Left Atrial Appendage Occlusion

What is Left Atrial Appendage Occlusion (LAAO)?

Left Atrial Appendage Occlusion (LAAO) is a treatment for people with a heart condition called atrial fibrillation (AF). During LAAO, a small device is put in the left atrial appendage (LAA), which is a part of the heart where blood can sometimes pool and cause clots.

LAAO is often for people with AF who can’t take blood-thinning medicines or who are at high risk of strokes. It’s not always suitable for everyone, so your Specialist will check if it’s right for you based on your health and medical history.

Before the LAAO procedure, your will tell you how to prepare. You might need to avoid eating or drinking for a while, and stop taking certain medicines. During the procedure, you’ll be given medicine to help you relax. A small tube called a catheter is put into a blood vessel, usually in your leg, and gently moved up to your heart.

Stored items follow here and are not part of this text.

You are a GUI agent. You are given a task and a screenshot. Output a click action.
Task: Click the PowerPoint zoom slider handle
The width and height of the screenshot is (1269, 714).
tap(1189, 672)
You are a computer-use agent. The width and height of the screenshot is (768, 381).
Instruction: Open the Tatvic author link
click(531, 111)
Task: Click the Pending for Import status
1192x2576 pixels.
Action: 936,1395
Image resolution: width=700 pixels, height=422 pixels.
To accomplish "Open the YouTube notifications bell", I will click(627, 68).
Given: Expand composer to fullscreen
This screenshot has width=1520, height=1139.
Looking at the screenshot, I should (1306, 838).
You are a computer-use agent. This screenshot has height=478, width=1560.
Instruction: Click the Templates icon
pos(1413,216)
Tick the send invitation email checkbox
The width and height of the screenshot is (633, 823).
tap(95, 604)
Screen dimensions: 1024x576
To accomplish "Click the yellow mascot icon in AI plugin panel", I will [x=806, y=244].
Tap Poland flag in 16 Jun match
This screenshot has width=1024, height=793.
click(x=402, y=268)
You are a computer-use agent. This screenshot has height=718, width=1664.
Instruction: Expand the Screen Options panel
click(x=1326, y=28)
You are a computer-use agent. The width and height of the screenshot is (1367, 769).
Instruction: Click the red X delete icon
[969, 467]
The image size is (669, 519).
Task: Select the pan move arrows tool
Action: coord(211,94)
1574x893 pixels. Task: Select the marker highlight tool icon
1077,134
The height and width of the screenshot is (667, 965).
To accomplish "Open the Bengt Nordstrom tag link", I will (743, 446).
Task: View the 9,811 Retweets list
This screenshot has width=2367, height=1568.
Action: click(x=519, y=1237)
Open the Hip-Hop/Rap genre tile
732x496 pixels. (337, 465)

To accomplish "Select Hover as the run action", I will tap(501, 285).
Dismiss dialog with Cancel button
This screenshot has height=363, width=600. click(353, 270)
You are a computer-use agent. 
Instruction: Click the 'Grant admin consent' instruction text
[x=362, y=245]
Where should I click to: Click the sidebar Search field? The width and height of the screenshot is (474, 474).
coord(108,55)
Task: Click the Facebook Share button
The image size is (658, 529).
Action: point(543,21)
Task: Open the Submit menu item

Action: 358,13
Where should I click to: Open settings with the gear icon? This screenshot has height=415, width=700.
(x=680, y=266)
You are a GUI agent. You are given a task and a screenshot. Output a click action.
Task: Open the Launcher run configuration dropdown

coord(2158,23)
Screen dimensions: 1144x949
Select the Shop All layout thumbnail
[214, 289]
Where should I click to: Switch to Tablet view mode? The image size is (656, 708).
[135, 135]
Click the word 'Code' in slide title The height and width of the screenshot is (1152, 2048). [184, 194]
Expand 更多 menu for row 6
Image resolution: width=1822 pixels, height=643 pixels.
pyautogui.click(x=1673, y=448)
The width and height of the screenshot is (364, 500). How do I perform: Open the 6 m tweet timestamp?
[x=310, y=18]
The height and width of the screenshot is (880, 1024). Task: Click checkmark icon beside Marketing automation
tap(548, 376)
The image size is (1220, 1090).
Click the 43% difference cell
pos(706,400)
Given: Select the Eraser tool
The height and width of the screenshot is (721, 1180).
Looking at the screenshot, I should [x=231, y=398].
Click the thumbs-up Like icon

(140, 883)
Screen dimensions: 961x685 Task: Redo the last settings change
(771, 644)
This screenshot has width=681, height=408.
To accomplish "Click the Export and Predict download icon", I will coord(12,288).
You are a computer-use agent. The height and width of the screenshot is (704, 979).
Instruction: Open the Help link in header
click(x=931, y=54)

The doctor will put a special device into the LAA to close it off. This stops blood from pooling there and lowers the risk of clots forming. The whole thing usually takes an hour, and you might need to stay in hospital overnight.

Although LAAO is usually safe, there are some risks, like bleeding, infection, or damage to blood vessels. Serious problems like stroke or heart rhythm issues are rare but can happen.

After the LAAO procedure, you’ll need to rest for a while. You might feel a bit sore where the catheter went in, but this usually goes away quickly. Your doctor will give you advice on how to look after yourself at home, including any medicines you need to take. They’ll also arrange follow-up appointments to check how you’re doing and make sure everything’s okay.


Remember, if you have any questions or worries about LAAO, it’s important to talk to your doctor or nurse. They’re there to help you understand and feel confident about your treatment.